The 2023 Purdue Boilermakers football team represented Purdue University in the West Division of the Big Ten Conference during the 2023 NCAA Division I FBS football season. Led by first-year head coach Ryan Walters, the Boilermakers compiled an overall record of 4–8 with a mark of 3–6 in conference play, placing in four-way tie for fourth place in the Big Ten's West Division. Purdue played home games at Ross–Ade Stadium in West Lafayette, Indiana. The Purdue Boilermakers football team drew an average home attendance of 58,248 in 2023, the 30th highest in college football.

==Offseason==
===Coaching staff changes===

====Coaching staff departures====

| Name | Position | Following Team | Following Position |
|---|---|---|---|
| Jeff Brohm | Head coach | Louisville | Head coach |
| Brian Brohm | Offensive coordinator/quarterbacks | Louisville | Offensive coordinator/quarterbacks |
| Ron English | Co-defensive coordinator/secondary | Louisville | Defensive coordinator |
| Mark Hagen | Co-defensive coordinator/defensive line | Louisville | Co-defensive coordinator/defensive line |
| Chris Barclay | Running backs | Louisville | Running backs |
| David Elson | Linebackers | Wake Forest | Defensive analyst |
| Karl Maslowski | Special teams/assistant linebackers | Louisville | Special teams/assistant linebackers |
| Garrick McGee | Wide receivers | Louisville | Wide receivers |
| Dale Williams | Offensive line/tight ends | Louisville | Offensive quality control |
| Ryan Wallace | Tight ends/assistant offensive line | Louisville | Tight ends/special teams |
| Ashton Youboty | Cornerbacks |  |  |

====Coaching staff additions====

| Name | Position | Previous Team | Previous Position |
|---|---|---|---|
| Ryan Walters | Head coach | Illinois | Defensive coordinator |
| Graham Harrell | Offensive coordinator | West Virginia | Offensive coordinator/quarterbacks |
| Kevin Kane | Defensive coordinator | Illinois | Outside linebackers / Associate HC |
| Cory Patterson | Associate head coach/wide receivers | Illinois | Running backs |
| Sam Carter | Cornerbacks | Ole Miss | Cornerbacks |
| Lamar Conard | Running backs | Miami (OH) | Running backs |
| Joe Dineen | Outside linebackers | Illinois | Outside linebackers |
| Seth Doege | Tight ends | Ole Miss | Analyst |
| Brick Haley | Defensive line | Minnesota | Defensive line |
| Marcus Johnson | Offensive line | Missouri | Offensive line/run game coordinator/assistant head coach |
| Grant O'Brien | Safeties | Illinois | Safeties |
| Kiero Small | Director of strength and conditioning | Michigan | Assistant strength and conditioning |

===Transfers===

====Transfers out====
The Boilermakers lost twelve players to the transfer portal.

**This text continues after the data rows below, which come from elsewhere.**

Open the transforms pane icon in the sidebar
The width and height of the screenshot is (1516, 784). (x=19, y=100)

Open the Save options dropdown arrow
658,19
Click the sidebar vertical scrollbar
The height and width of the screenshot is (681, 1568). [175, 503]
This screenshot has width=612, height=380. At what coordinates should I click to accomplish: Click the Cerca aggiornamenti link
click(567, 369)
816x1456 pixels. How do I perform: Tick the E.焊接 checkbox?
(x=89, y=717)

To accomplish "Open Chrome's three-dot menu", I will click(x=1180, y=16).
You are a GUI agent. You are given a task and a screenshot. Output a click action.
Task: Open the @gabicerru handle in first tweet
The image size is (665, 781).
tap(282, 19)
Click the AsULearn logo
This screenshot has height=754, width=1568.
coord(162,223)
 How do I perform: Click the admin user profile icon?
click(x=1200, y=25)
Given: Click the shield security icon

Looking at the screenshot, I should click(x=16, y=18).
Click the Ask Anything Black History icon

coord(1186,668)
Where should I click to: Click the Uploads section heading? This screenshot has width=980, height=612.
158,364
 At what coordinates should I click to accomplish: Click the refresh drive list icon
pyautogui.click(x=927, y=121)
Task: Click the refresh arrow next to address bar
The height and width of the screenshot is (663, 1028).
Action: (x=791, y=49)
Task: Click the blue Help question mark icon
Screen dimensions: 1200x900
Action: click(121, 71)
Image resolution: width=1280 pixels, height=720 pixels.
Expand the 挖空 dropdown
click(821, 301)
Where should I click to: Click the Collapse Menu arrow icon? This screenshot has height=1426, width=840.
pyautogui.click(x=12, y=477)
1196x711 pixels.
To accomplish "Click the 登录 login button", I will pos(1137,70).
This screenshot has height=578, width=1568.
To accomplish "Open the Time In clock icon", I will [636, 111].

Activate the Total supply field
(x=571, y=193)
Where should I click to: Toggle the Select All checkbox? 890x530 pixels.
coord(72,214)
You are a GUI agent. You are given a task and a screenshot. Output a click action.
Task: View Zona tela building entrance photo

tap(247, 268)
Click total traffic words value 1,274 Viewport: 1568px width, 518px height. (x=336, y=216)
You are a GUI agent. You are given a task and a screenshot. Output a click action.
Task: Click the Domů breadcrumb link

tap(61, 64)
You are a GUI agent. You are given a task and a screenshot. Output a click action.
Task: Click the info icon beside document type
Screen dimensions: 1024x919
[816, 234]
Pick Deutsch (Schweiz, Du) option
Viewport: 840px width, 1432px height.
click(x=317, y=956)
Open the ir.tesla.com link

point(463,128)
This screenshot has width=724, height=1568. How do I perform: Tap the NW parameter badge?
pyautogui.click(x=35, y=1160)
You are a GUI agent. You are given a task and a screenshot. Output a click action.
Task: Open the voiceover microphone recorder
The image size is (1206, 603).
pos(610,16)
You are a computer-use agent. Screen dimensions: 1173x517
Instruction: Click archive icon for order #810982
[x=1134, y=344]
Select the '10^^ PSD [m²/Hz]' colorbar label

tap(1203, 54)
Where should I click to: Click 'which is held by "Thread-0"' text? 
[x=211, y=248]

| Name | Number | Pos. | Height | Weight | Year | Hometown | Transfer to |
|---|---|---|---|---|---|---|---|
| Spencer Holstege | #75 | LB | 6'5 | 275 | Graduate | Grand Rapids, Michigan | UCLA |
| Kobe Lewis | #25 | RB | 5'9 | 175 | Junior | Americus, Georgia | Florida Atlantic |
| Lawrence Johnson | #90 | LB | 6'4 | 285 | Senior | Fort Wayne, Indiana | Auburn |
| Branson Deen | #58 | LB | 6'3 | 255 | Senior | Indianapolis, Indiana | Miami (FL) |
| Jack Sullivan | #99 | DE | 6'5 | 275 | Senior | Plainfield, Illinois | USC |
| Chris Van Eekeren | #57 | K | 5'11 | 195 | Junior | Chesterton, Indiana | Temple |
| Greg Hudgins | #98 | DT | 6'4 | 230 | Sophomore | Washington D.C. | Charlotte |
| Eric Miller | #74 | OT | 6'7 | 305 | Senior | Mason, Ohio | Louisville |
| Terence Thomas | - | S | 5'11 | 185 | Freshman | Youngstown, Ohio | Akron |
| Brady Allen | #18 | QB | 6'5 | 210 | Sophomore | Fort Branch, Indiana | Louisville |
| Tristan Cox | #48 | LB | 6'3 | 235 | Junior | Somerset, Kentucky | Ohio |
| Jordan Buchanan | #19 | CB | 6'0 | 165 | Sophomore | Suwanee, Georgia | South Alabama |
| Jamari Brown | #7 | CB | 6'3 | 205 | Senior | Pompano Beach, Florida | Mississippi State |

====Transfers in====
The Boilermakers added fourteen players via transfer.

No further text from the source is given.